*Задание A*. Назовите все бактерии, чьи белки Hfq представлены в выравнивании на рис. 4 в тексте об архейных белках SmAP.
*Задание B*. Продолжите текст об архейных белках SmAP с места, где он прерывается.

*Фрагмент документа*.
Архейные Lsm белки (или SmAP – Sm Archaeal Proteins), как и бактериальные белки Hfq, принадлежат к семейству Sm/Lsm и имеют аналогичную третичную структуру из пяти-тяжевого β-листа с N-концевой α-спиралью [35]. Геномы различных видов архей могут кодировать от одного до трех паралогов SmAP белков, классифицируемых как SmAP1, SmAP2 и SmAP3. Интересно, что SmAP1 и SmAP2 из клеток одного вида имеют меньшую степень гомологии, чем SmAP1 (или SmAP2) из клеток разных организмов. Однако все они имеют строгий консенсус по аминокислотной последовательности RGXX (где Х – положительно заряженный аминокислотный остаток) в отличие от консенсуса YKHАI бактериальных белков Hfq (рис. 4а). Кроме этого, в отличие от большинства бактериальных белков Hfq архейные SmAP белки имеют удлиненную петлю L4, соединяющую тяжи β3 и β4, и лишены протяженной неупорядоченной С-концевой части. Наиболее заметное отличие SmAP от бактериальных гомологов – формирование ими четвертичной структуры в виде гомогептамеров (за редким исключением), а не гомогексамеров (рис. 4б). Этим свойством они ближе к своим эукариотическим гомологам – белкам Sm/Lsm, которые участвуют в процессинге РНК в клетках и, как правило, входят в состав различных РНП, таких как сплайсосома. В отличие от бактериальных и эукариотических гомологов функции SmAP в архейных клетках не установлены. Имеются данные, что они связываются с рядом “незрелых” РНК, а также с белками, участвующими в процессинге РНК в клетках [3639], что указывает на их возможную вовлеченность в созревание РНК, однако прямых доказательств функциональной роли SmAP белков пока не имеется.

Рис. 4.

Выравнивание аминокислотных последовательностей представителей белков Hfq (Hfq_Eco – E. coli, Hfq_Pae – P. aeruginosa, Hfq_Sty – Salmonella typhimurium, Hfq_Bsu – Bacillus subtilis), SmAP (SmAP1_Mva – Methanococcus vannielii, SmAP1_Sso – Sulfolobus solfataricus, SmAP1-Afu – Archeoglobus fulgidus) и эукариотических Lsm из Saccharomyces cerevisiae. Внизу показаны элементы вторичной структуры, соответствующие аминокислотным последовательностям белков. Выравнивание сделано в программе T-Coffee с учетом информации по 3D-структурам белков (Espresso) [69] (а). Схематическое представление структур гексамерного бактериального белка Hfq из P. aeruginosa (слева, PDB ID 1U1S) и гептамерного архейного белка SmAP из M. vannielii (справа, PDB ID 5MKI). Вид со стороны α-спиралей мономеров белков (проксимальной стороны) (б).

*Выдержка из данных*.
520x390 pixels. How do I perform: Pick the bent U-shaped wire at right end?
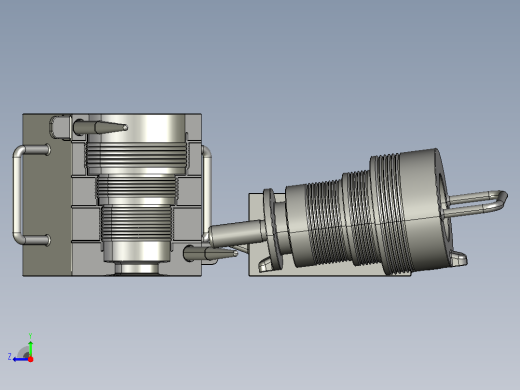pos(475,203)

*Поле ответа A*. E. coli, P. aeruginosa, Salmonella typhimurium, Bacillus subtilis.

*Поле ответа B*.
Задачей проводимых исследований стало определение РНК-связывающих и РНК-шаперонных свойств белков SmAP с целью определения возможной функции этих белков в археях. Для этого применили описанную выше технику идентификации РНК-связывающих участков на поверхности SmAP белков, определив ряд структур комплексов белков с рибонуклеотидами. Полученные данные показали, что SmAP белки имеют только один, уридин-специфический РНК-связывающий сайт на проксимальной стороне гомогептамера [40, 41]. Таким образом, сложно предположить, что SmAP белки могут связывать две разные молекулы РНК и участвовать в регуляции трансляции посредством мрРНК. Однако, как было показано ранее, SmAP белки могут разрушать структуру целевой РНК без участия второй, комплементарной, РНК, что потенциально позволяет этим белкам взаимодействовать с мРНК, изменять ее пространственную структуру и таким образом влиять на процесс трансляции. Следовательно, SmAP белки нельзя исключать из числа возможных регуляторов трансляции в археях, но для полного выяснения их функции требуются дополнительные исследования.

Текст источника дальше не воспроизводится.